Oh ! quelle affreuse erreur de l’humanité que de considérer les animaux comme créés pour elle, et destinés à servir sans ménagemens ses caprices ! C’est là une illusion criminelle, qu’une voix impérieuse me prescrit au dedans de moi de combattre. Chaque être existe avant tout pour jouir de la vie. Et j’entends déjà cette réponse que les seules nécessités de notre nourriture défendent de laisser vivre tous les animaux. Il est vrai, je ne puis le nier et ne prétends pas m’avancer si loin. Mais je voudrais dire seulement sur le ton de la prière : avant de prononcer une condamnation à mort, pèse longuement si tu n’aperçois aucune, mais bien réellement aucune autre solution. Car le fait que tu as fourni sa pitance à l’être que tu menaces n’ajoute rien à ton droit sur lui. Si tu prends sa vie en retour de ce que tu as fait à son égard, tu lui auras, tout considéré, soustrait plus encore que tu ne lui as donné, et les dons seront semblables à ceux de l’usurier qui réclame deux cents pour cent de ses victimes.

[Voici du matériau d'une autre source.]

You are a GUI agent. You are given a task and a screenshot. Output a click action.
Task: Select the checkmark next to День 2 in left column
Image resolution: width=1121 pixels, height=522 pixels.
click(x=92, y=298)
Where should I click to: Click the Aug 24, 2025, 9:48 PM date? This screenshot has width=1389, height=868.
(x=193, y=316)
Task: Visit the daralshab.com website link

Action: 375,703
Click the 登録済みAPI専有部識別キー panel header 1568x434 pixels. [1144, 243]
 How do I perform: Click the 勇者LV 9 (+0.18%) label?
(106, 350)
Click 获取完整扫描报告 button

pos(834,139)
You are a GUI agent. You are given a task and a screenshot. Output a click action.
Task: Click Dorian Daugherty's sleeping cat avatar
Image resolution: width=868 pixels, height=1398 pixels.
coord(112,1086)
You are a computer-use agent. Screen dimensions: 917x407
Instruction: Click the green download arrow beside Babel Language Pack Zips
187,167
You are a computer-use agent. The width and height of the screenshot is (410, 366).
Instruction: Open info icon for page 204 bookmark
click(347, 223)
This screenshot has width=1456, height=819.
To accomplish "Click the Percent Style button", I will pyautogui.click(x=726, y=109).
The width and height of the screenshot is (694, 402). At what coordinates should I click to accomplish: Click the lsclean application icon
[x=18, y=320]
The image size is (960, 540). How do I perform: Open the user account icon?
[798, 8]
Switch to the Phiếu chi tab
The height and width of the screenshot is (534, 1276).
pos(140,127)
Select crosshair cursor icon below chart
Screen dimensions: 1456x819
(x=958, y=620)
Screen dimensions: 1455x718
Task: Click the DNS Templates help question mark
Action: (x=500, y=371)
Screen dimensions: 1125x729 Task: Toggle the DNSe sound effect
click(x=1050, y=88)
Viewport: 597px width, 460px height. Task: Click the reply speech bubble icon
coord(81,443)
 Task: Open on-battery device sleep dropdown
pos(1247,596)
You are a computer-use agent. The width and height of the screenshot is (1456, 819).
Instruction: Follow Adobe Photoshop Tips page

Si tu es pitoyable, au contraire, tu reconnaîtras que les puissances dispensatrices du bonheur et de l’affliction se montreront à ton égard plus favorables, plus douces et plus protectrices.

Oui, toi en particulier, qui es père ou mère, et, par ce fait, plus vulnérable en tes affections que l’œuf privé de sa coquille, efforce-toi doublement d’être pitoyable, si tu veux que pitié soit accordée à tes enfans… Ne provoque pas les puissances que tu ignores, et, si tu n’es pas charitable par amour, sois-le du moins pour y trouver ton avantage. Oui, pour ton avantage ! car l’amour et la pitié sont la seule monnaie par laquelle tu puisses payer le tribut de ta vie. Paie donc, afin que le destin, ce grand exécuteur, ne saisisse pas par contrainte ce qui t’appartient, afin qu’il ne te prenne pas, de sa propre autorité, ce que tu donnerais alors avec plus de regret. Paie, et, si ce n’est pas de bonne grâce, que ce soit du moins par frayeur. Enfin, si tu ne peux estimer un être à cause de son apparence rebutante, estime-le pour l’amour que sa mère a dépensé en sa faveur, ou encore pour l’amour que lui-même est capable de répandre autour de lui.

Oh ! laisse-donc tomber quelques miettes de ton affection sur le pauvre monde animal, qui aspire à l’amour, sur le chat qui pose sa petite patte sur ton bras et sa tête sur ton épaule, mendiant de l’amour ; sur le chien qui bondit joyeusement à ta rencontre, et pour qui un mot amical est un réconfort ; sur la vache en son étable, qui te jette un regard joyeux, lèche ta main et tend son cou pour que tu le flattes ; sur la poule, pour qui ton cri d’appel est un Benedicite, à l’heure de son repas, et dont le caquetage est une action de grâces.